Would you believe it if I told you that the best Batman film wasn’t directed by Christopher Nolan or Tim Burton? How about if I told you that the best person to hold the role never actually put on the Batsuit? Well, it’s true, at least for me: The 1993 film Batman: Mask of the Phantasm is as iconic of a portrayal of its central hero as you’ll find in cinema, nearly on par with the Fleischers’ Superman cartoons from the 1940s, or Sam Raimi’s take on Spider-Man, but thanks to a miserable release by its studio, Warner Bros., who didn’t totally realize what they had on their hands.

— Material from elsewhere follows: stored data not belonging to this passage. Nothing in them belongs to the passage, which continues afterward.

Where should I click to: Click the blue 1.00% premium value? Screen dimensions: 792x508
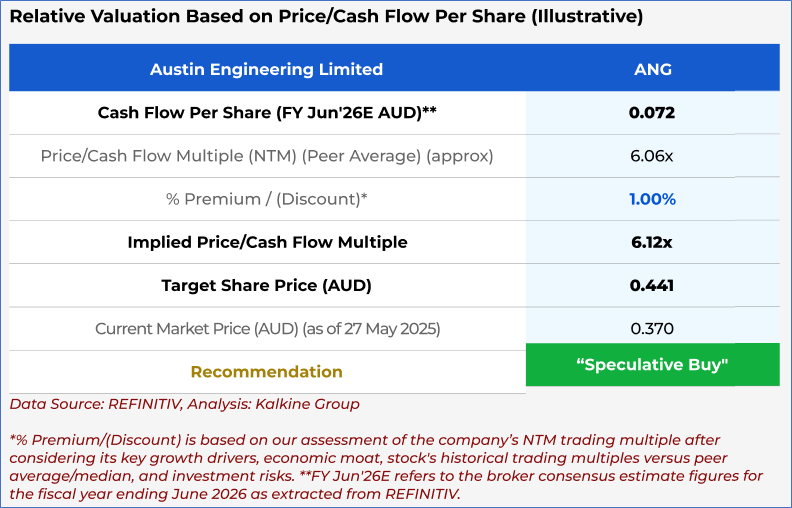click(x=652, y=199)
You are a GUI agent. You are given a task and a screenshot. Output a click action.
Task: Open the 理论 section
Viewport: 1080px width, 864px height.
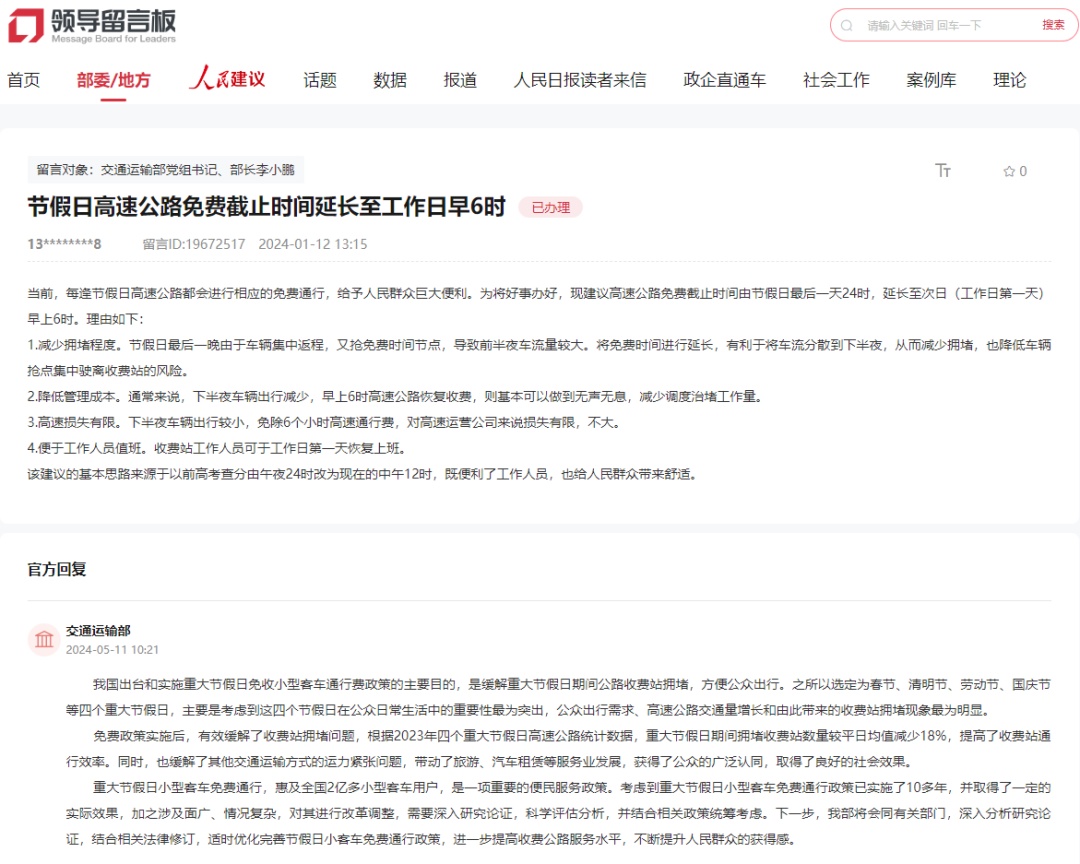pyautogui.click(x=1009, y=80)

As such, it’s been buried for nearly 25 years, but you have a chance to see it in theaters on May 24 and 25, if you live near Boston. The Brattle Theatre in Cambridge is putting it on screen (on 35mm film, as well) as a part of their “Reunion Week” series, which pays tribute to films hitting a special anniversary right around the time that Harvard has its class reunions. The first feature film from the brain trust behind Batman: The Animated Series — producer Alan Burnett, writer Paul Dini, and artist/designer Bruce Timm — the also-iconic television show which aired on Fox, Mask of the Phantasm sees the Batman myth for what it is: A tragedy, and the film examines it as such.

It begins with a normal enough sight, especially for fans of the show: Batman (the irreplaceable Kevin Conroy) crashing through a window and fighting off some counterfeiters, who plan on laundering their fake bills through a mobbed-up casino. The Bat battles a series of goons, in a scene that ultimately winds up mirroring the iconic opening of the series: A quick series of fights, in which the gangsters are totally outmatched by the Dark Knight, only with a twist at the end: the head honcho, a mobster named Chuckie Mol (Dick Miller), escapes to the garage. It’s there he’s confronted by a masked figure that he mistakes, at first, for Batman, until the figure reveals itself and tells him that “his angel of death awaits.” Sure enough, by the end of their encounter, Mol lies dead behind the wheel of his car, having plummeted from the garage into an office building next door, and with Batman taking the blame. Over the course of the coming weeks, other mobsters meet their ends at the hands of the Phantasm (voiced by Stacey fuckin’ Keach), and it’s up to Batman to solve the mystery of who is murdering these men, while also dodging the police, who are growing more skeptical of the Caped Crusader via the manipulation of a corrupt city councilman (Hart Bochner).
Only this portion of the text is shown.